- [Work to complete]:
1 - Using the post about the review of the Psalms CD, answer each question on its own line, marked (a), (b) and (c).
(a) Which project did Andree Farias review the month before?
(b) Which artists does the review say the CD recalls?
(c) How does the review describe Sovereign Grace?
2 - In the post about the review of the Psalms CD, why is the writer glad the reviewer explains that Sovereign Grace isn't a "worship-centric music compendium"? Answer in one to three sentences.
3 - Write the next paragraph of the post about the review of the Psalms CD, picking up after its final sentence.

Yesterday I learned that Andree Farias of Christianity Today Online reviewed our latest CD, Psalms. It’s the second Sovereign Grace CD he’s reviewed. Last month he also reviewed Looked Upon, a project that my sons Devon and Jordan were involved in. While I don’t always agree with everything in the CT reviews, I appreciate that they give specific reasons and examples for what they like and dislike about a project.
Along with providing exposure, reviews also tell us something about what we’re doing right and what we can do better. Andree summarized the CD in these words:
Sounds like … melodic corporate worship that recalls Matt Redman, Charlie Hall, The Kry, and Vineyard UK.
At a glance … these songs based on the Psalms are effective rewrites for personal or corporate use, even if they’re not always as penetrating as the source text.
In his review, Andree takes the time to explain that Sovereign Grace isn’t another “worship-centric music compendium,” but a “network of churches that seeks to plant and support daughter congregations through specialized training, publications, and resources.” Glad he points that out. For us, music is a means to an end of building God-honoring, gospel-centered, Spirit-empowered churches. Anything that happens beyond that is a bonus.

- [Information supplied]:
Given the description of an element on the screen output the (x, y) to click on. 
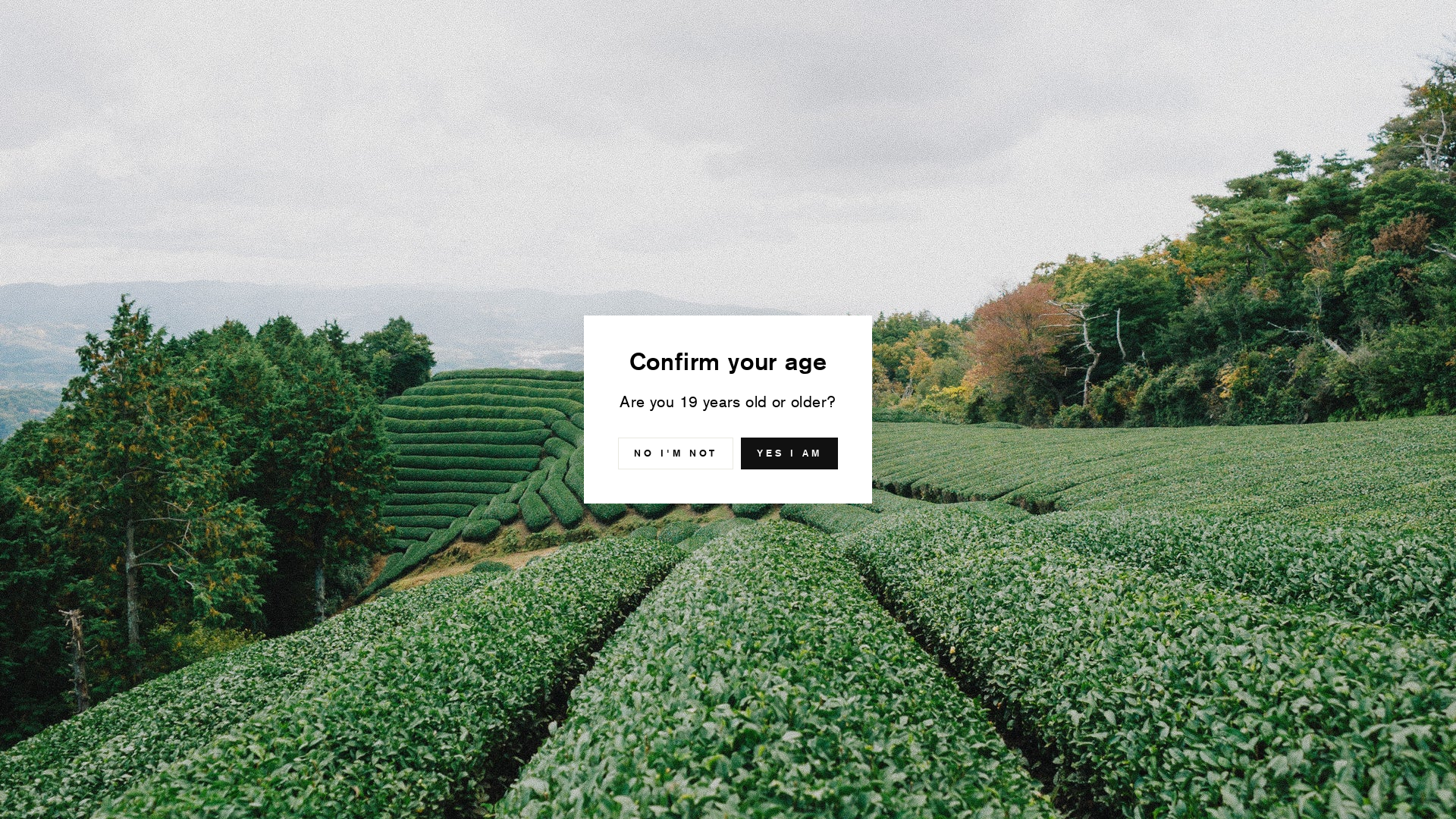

- [Exercise results]:
1 -
(a) Looked Upon, a project that the writer's sons Devon and Jordan were involved in.
(b) Matt Redman, Charlie Hall, The Kry, and Vineyard UK.
(c) As a "network of churches that seeks to plant and support daughter congregations through specialized training, publications, and resources."

2 - For Sovereign Grace, music is a means to an end: building God-honoring, gospel-centered, Spirit-empowered churches. The reviewer's explanation fits that purpose, and the writer counts anything beyond it as a bonus.

3 -
He goes on to say that I can be “critical of the current state of modern worship” (which I can be), but then adds that we’re trying to alleviate the problem by writing songs that are theologically driven. He doesn’t mention that we also try to highlight others who are writing thoughtful, biblical, creative congregational worship songs (like Stuart Townend, Matt Redman, Keith and Kristyn Getty, etc.), and that expounding and celebrating the gospel is a theme found in many of our songs. But a reviewer can’t cover everything.
Overall, Andree writes, the songs are “pleasant, devotional, and Biblically sound. Psalms may not be an album of new songs that will be remembered for centuries to come, but it still preserves and recasts the beloved texts so fundamental to our faith.” Pleasant. Not the adjective I was hoping for, but better than unpleasant. And if some of the songs are remembered for more than five years, I’ll be happy.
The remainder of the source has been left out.